Stealthily entering a private residence, the intruders quietly, yet methodically, set about their work. “Creepy crawling,” they rearrange furniture and leave other tell-tale signs that the sanctity of the home has been breached. But no one would be hurt …. yet. That would all change, however, on the nights of August 8th and 9th at homes in Benedict Canyon and Los Feliz.
In Charles Manson’s Creepy Crawl: The Many Lives of America’s Most Infamous Family author and scholar Jeffrey Melnick (Professor, American Studies, University of Massachusetts, Boston) reveals not just how “the Family” creepy crawled their way through Los Angeles in the 1960s, but how they’ve continued to creepy crawl through American social, political, and cultural life for fifty years, firmly embedding themselves in the popular imagination.
In his fascinating and compulsively readable cultural history of the Family and their influence from 1969 to the present, Melnick provocatively argues that the Family weren’t so much outsiders but were emblematic of the Los Angeles counterculture freak scene; Manson as less an aberration and more a manifestation of the mainstream’s cooptation of the counterculture.

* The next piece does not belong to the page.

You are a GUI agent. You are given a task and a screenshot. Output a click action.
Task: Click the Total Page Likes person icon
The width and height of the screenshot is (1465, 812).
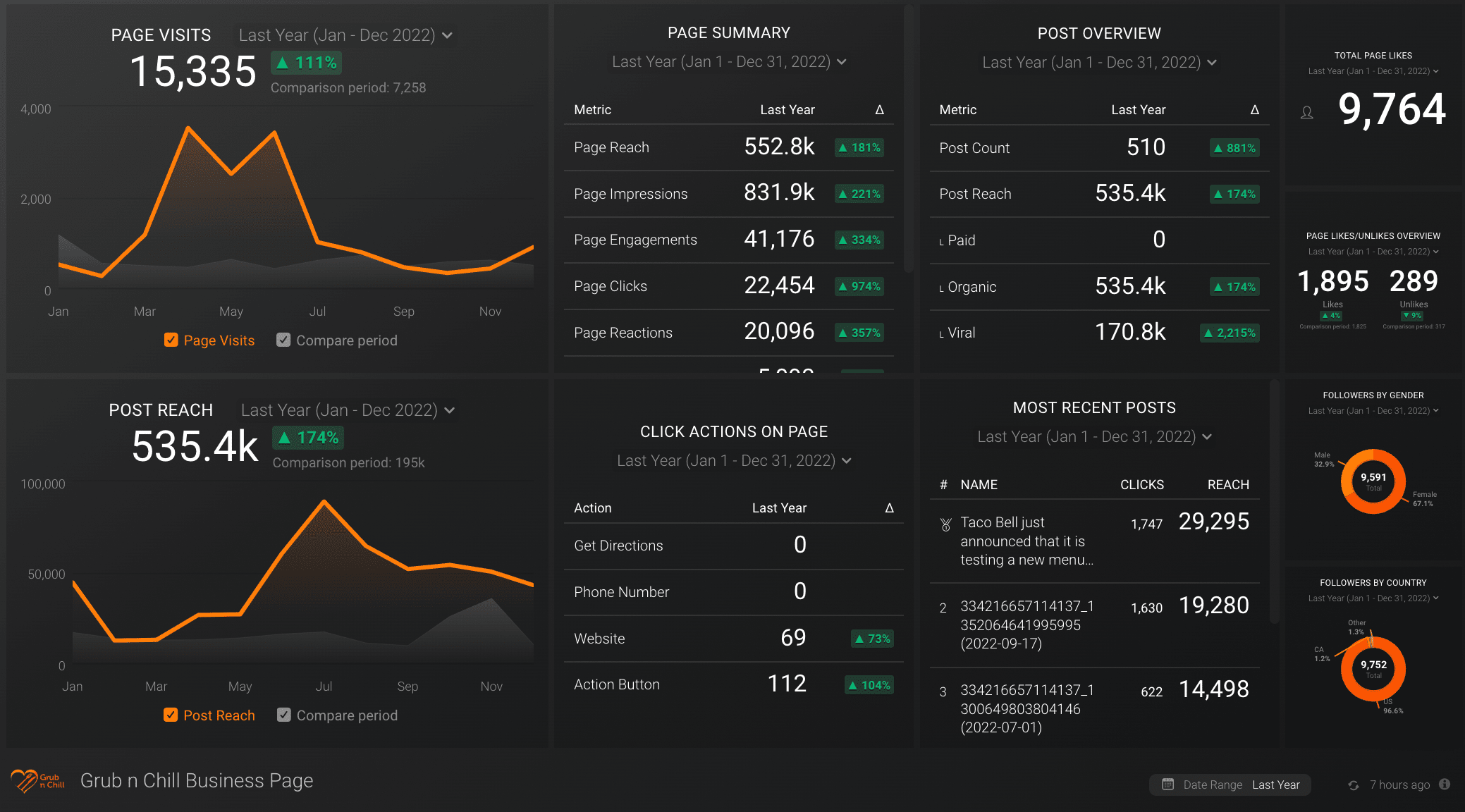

Melnick will appear at the Echo Theatre on Tuesday, July 23 at 8pm for a discussion of Manson’s continuing resonance in cultural references that span Joan Didion to Quentin Tarantino and Melnick’s personal acquaintanceship with Manson family members and associates, including Bobby Beausoleil, still serving a life term for the murder of musician Gary Hinman (that, arguably set off the Tate-LaBianca slayings). You will not want to miss this compelling presentation!